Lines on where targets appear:
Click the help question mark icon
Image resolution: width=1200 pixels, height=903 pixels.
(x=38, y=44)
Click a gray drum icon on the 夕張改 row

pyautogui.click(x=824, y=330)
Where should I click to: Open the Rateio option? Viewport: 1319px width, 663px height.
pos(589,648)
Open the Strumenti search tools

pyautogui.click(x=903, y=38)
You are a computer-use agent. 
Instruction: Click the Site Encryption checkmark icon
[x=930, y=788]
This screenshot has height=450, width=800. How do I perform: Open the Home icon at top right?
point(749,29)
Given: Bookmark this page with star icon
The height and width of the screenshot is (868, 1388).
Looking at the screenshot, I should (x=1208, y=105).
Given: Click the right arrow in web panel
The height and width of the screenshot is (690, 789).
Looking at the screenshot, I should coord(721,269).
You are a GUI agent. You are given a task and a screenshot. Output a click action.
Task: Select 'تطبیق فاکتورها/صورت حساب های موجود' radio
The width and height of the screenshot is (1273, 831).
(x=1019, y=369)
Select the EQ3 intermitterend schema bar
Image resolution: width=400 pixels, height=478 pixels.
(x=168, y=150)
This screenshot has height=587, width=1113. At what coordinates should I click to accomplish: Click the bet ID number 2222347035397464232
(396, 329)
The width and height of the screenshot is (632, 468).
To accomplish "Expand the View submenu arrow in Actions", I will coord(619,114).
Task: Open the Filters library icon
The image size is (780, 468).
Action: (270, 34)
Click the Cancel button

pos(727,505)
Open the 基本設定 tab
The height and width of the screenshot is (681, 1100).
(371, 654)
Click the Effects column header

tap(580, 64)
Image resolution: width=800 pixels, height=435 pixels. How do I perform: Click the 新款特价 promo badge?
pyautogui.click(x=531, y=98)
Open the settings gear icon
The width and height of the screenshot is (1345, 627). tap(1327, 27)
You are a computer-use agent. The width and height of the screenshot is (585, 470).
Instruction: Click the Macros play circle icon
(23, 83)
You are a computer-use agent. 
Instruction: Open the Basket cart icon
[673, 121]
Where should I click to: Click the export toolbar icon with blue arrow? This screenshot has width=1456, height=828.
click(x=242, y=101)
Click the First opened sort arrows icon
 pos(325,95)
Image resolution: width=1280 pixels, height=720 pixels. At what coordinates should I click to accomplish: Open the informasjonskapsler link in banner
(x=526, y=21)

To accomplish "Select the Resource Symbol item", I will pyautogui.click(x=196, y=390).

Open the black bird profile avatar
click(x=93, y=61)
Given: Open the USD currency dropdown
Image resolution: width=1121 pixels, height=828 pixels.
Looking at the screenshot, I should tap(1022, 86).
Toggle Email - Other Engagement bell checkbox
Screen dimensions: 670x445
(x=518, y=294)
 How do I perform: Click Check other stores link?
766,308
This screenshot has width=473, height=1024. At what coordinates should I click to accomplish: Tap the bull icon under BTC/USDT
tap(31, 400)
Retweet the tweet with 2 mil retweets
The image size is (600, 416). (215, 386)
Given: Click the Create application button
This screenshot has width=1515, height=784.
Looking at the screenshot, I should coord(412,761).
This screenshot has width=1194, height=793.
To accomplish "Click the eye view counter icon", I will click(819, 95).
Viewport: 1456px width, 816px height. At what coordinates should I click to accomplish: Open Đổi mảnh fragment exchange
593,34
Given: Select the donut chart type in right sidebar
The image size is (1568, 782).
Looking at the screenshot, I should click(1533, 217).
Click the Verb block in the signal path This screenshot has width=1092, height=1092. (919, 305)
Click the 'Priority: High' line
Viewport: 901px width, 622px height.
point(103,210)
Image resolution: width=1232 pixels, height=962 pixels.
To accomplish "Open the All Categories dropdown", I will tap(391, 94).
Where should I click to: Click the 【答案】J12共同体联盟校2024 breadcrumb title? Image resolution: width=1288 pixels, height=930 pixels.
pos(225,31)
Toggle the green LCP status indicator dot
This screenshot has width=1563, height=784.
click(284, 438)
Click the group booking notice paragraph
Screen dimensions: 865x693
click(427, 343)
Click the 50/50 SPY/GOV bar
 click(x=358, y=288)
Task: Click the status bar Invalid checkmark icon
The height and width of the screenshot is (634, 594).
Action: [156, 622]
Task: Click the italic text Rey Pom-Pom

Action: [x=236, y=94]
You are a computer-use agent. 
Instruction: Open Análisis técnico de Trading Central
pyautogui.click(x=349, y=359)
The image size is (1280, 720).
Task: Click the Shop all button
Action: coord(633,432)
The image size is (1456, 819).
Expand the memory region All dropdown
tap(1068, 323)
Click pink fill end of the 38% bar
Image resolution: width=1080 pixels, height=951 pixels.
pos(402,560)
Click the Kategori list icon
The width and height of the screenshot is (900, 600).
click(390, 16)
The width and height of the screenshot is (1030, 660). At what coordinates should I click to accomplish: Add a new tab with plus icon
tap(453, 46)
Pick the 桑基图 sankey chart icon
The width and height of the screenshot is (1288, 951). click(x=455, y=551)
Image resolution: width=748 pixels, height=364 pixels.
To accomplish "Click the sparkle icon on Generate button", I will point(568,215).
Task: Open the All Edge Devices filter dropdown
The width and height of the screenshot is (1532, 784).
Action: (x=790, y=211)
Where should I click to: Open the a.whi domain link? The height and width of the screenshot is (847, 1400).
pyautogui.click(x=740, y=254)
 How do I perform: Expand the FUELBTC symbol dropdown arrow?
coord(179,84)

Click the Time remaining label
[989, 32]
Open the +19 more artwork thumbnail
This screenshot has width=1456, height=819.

## Task prompt
Reproduce the lines above word for word, starting at the first line and ending at the line that contains "pos(727,505)". Include both of those lines.

## Written solution
Click the help question mark icon
Image resolution: width=1200 pixels, height=903 pixels.
(x=38, y=44)
Click a gray drum icon on the 夕張改 row

pyautogui.click(x=824, y=330)
Where should I click to: Open the Rateio option? Viewport: 1319px width, 663px height.
pos(589,648)
Open the Strumenti search tools

pyautogui.click(x=903, y=38)
You are a computer-use agent. 
Instruction: Click the Site Encryption checkmark icon
[x=930, y=788]
This screenshot has height=450, width=800. How do I perform: Open the Home icon at top right?
point(749,29)
Given: Bookmark this page with star icon
The height and width of the screenshot is (868, 1388).
Looking at the screenshot, I should (x=1208, y=105).
Given: Click the right arrow in web panel
The height and width of the screenshot is (690, 789).
Looking at the screenshot, I should coord(721,269).
You are a GUI agent. You are given a task and a screenshot. Output a click action.
Task: Select 'تطبیق فاکتورها/صورت حساب های موجود' radio
The width and height of the screenshot is (1273, 831).
(x=1019, y=369)
Select the EQ3 intermitterend schema bar
Image resolution: width=400 pixels, height=478 pixels.
(x=168, y=150)
This screenshot has height=587, width=1113. At what coordinates should I click to accomplish: Click the bet ID number 2222347035397464232
(396, 329)
The width and height of the screenshot is (632, 468).
To accomplish "Expand the View submenu arrow in Actions", I will coord(619,114).
Task: Open the Filters library icon
The image size is (780, 468).
Action: (270, 34)
Click the Cancel button

pos(727,505)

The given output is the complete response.